Copy each line of the records below that contains the string "text", matching case exactly.

* **Exercise material**:
START
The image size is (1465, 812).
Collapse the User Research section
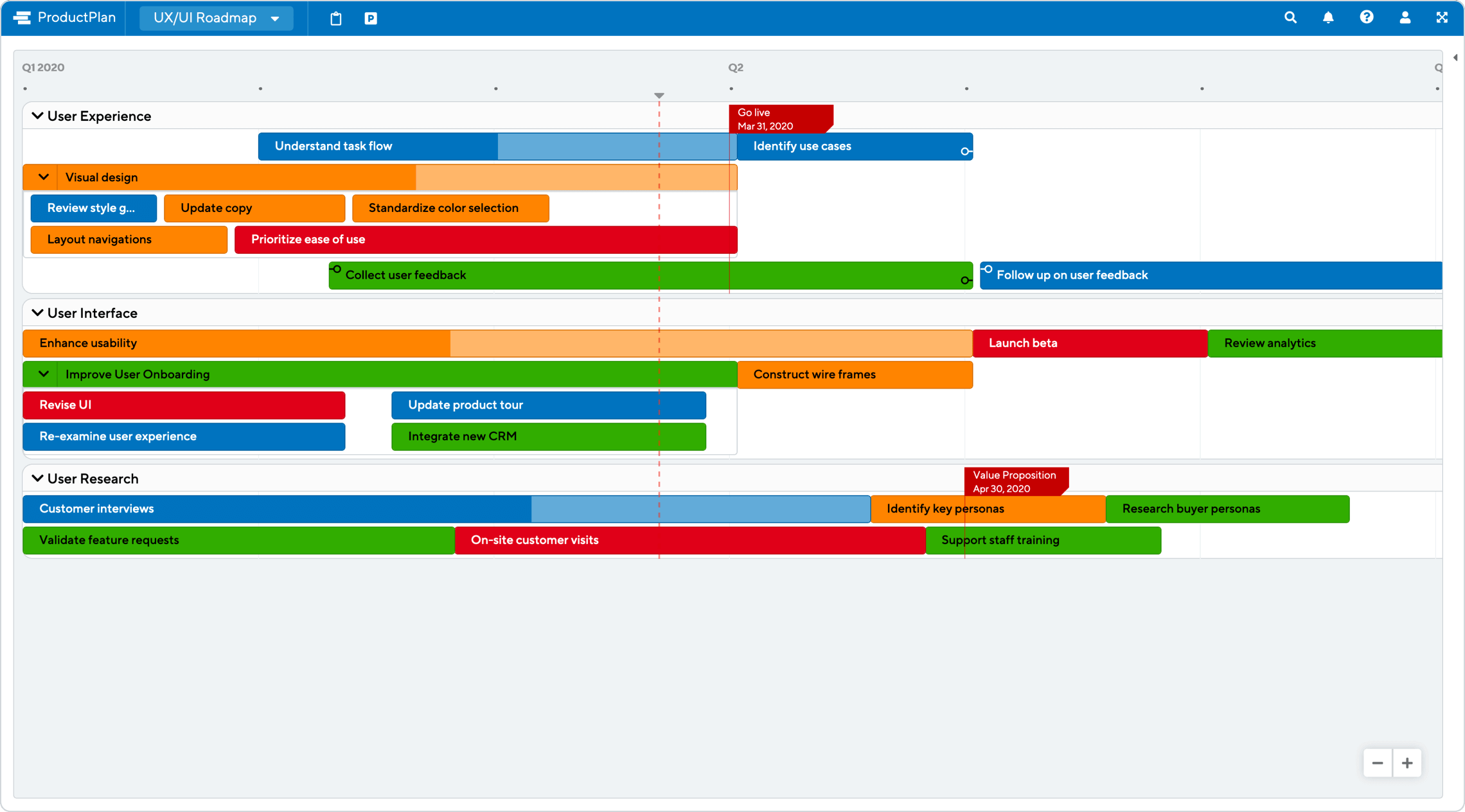pos(36,478)
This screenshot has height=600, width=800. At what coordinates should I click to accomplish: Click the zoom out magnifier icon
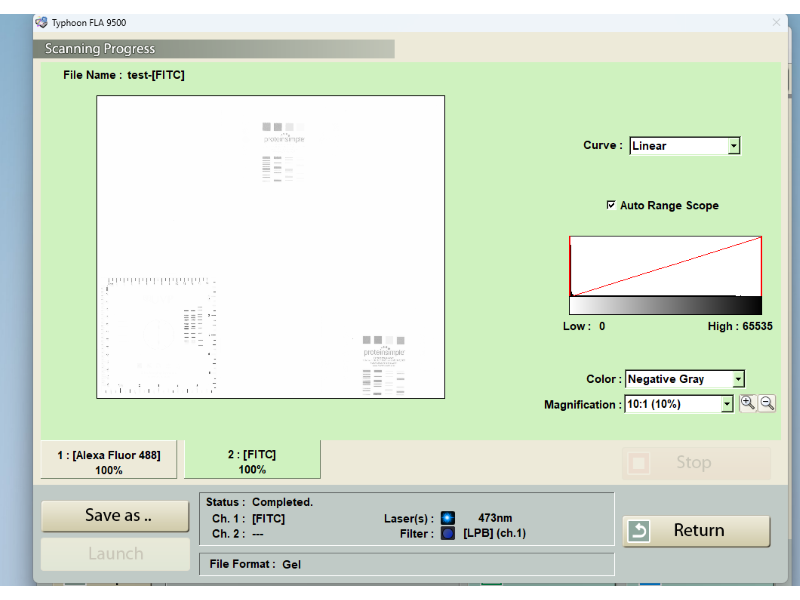tap(767, 404)
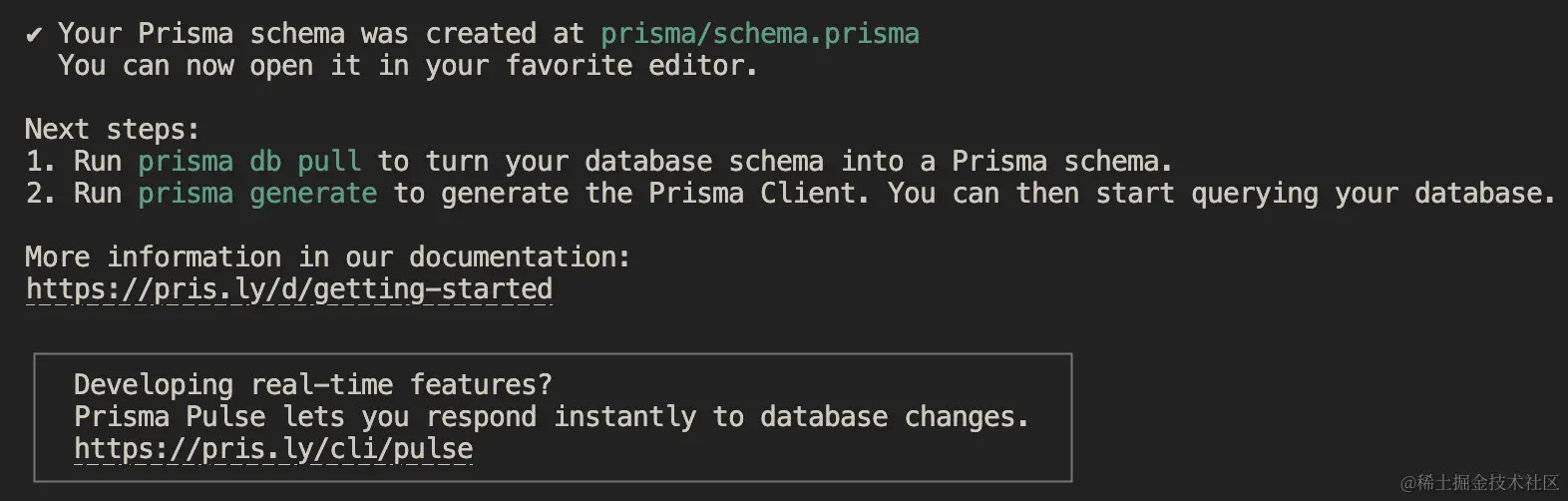This screenshot has height=501, width=1568.
Task: Click the 'Your Prisma schema was created' text
Action: click(295, 34)
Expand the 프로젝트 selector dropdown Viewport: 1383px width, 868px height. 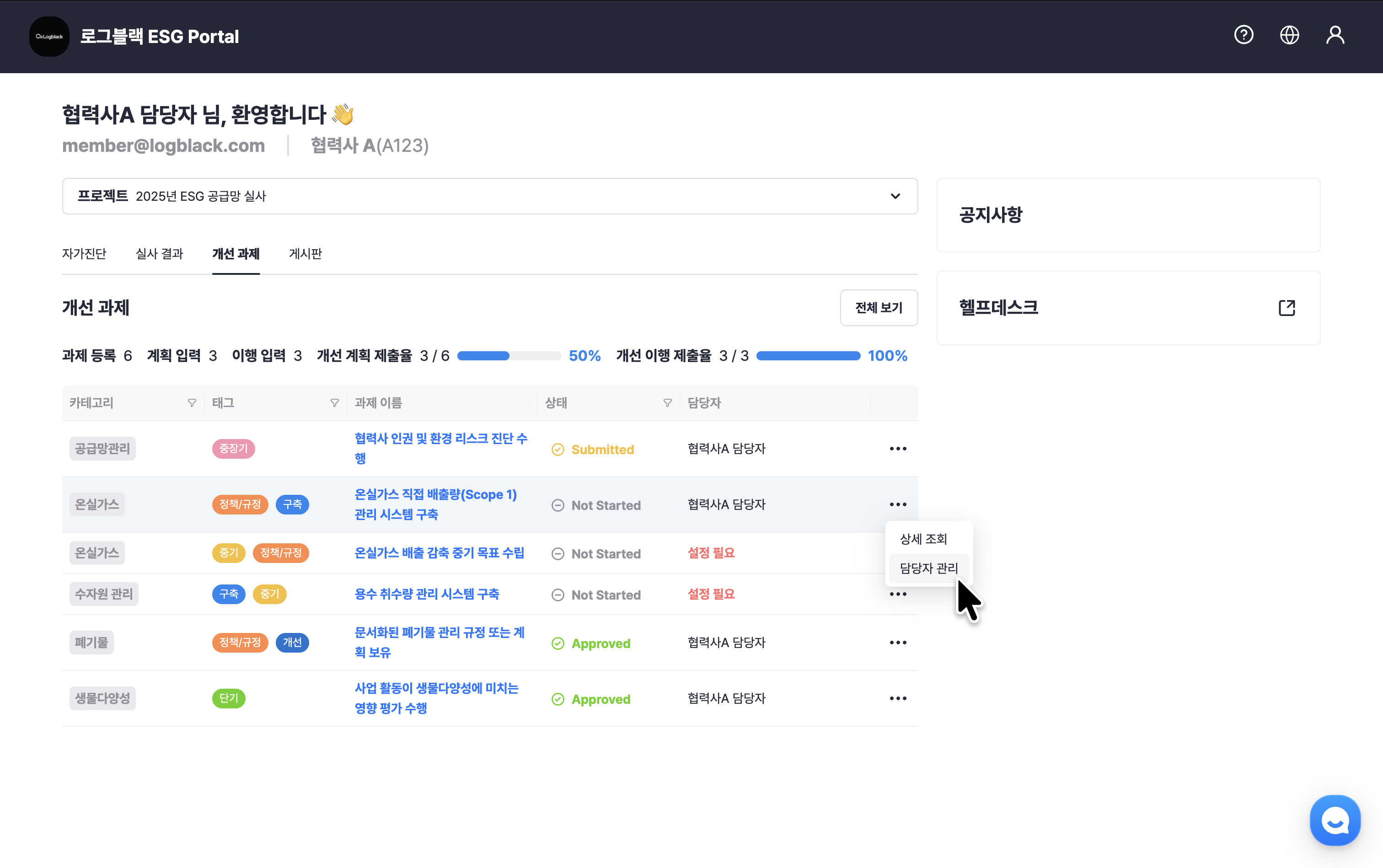pos(895,196)
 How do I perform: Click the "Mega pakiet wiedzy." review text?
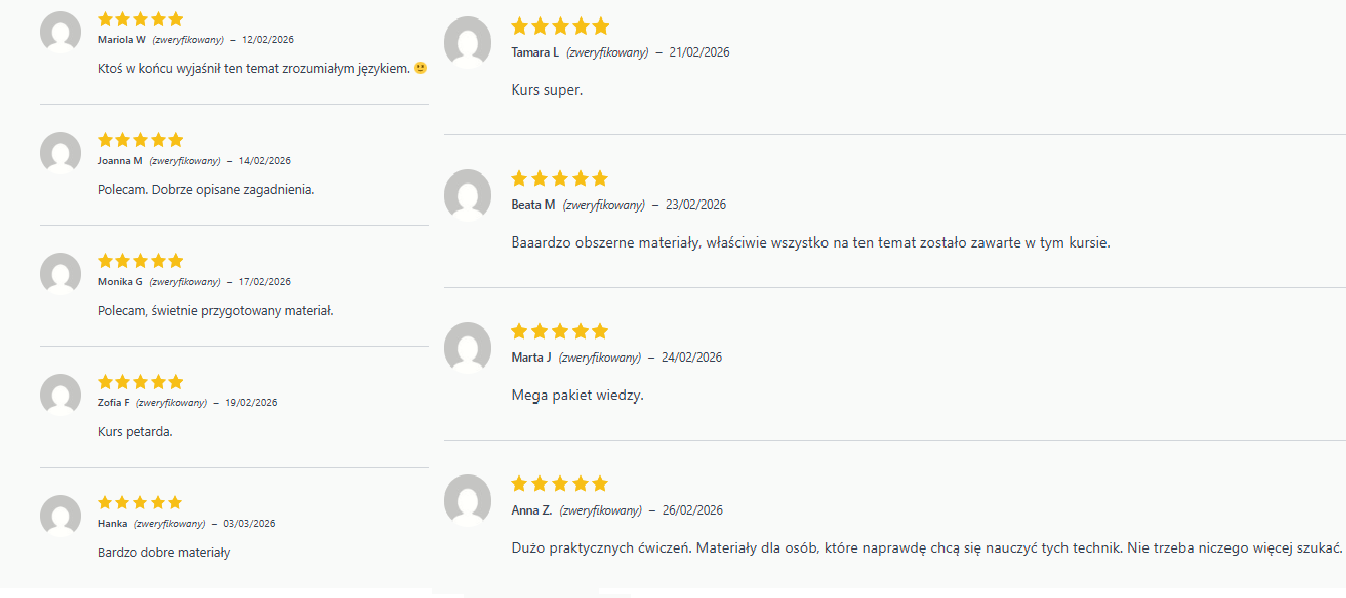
END
* **Solved problem**:
Task: Click the 'Your Prisma schema was created' text
 How do I perform: Click the "Mega pakiet wiedzy." review text?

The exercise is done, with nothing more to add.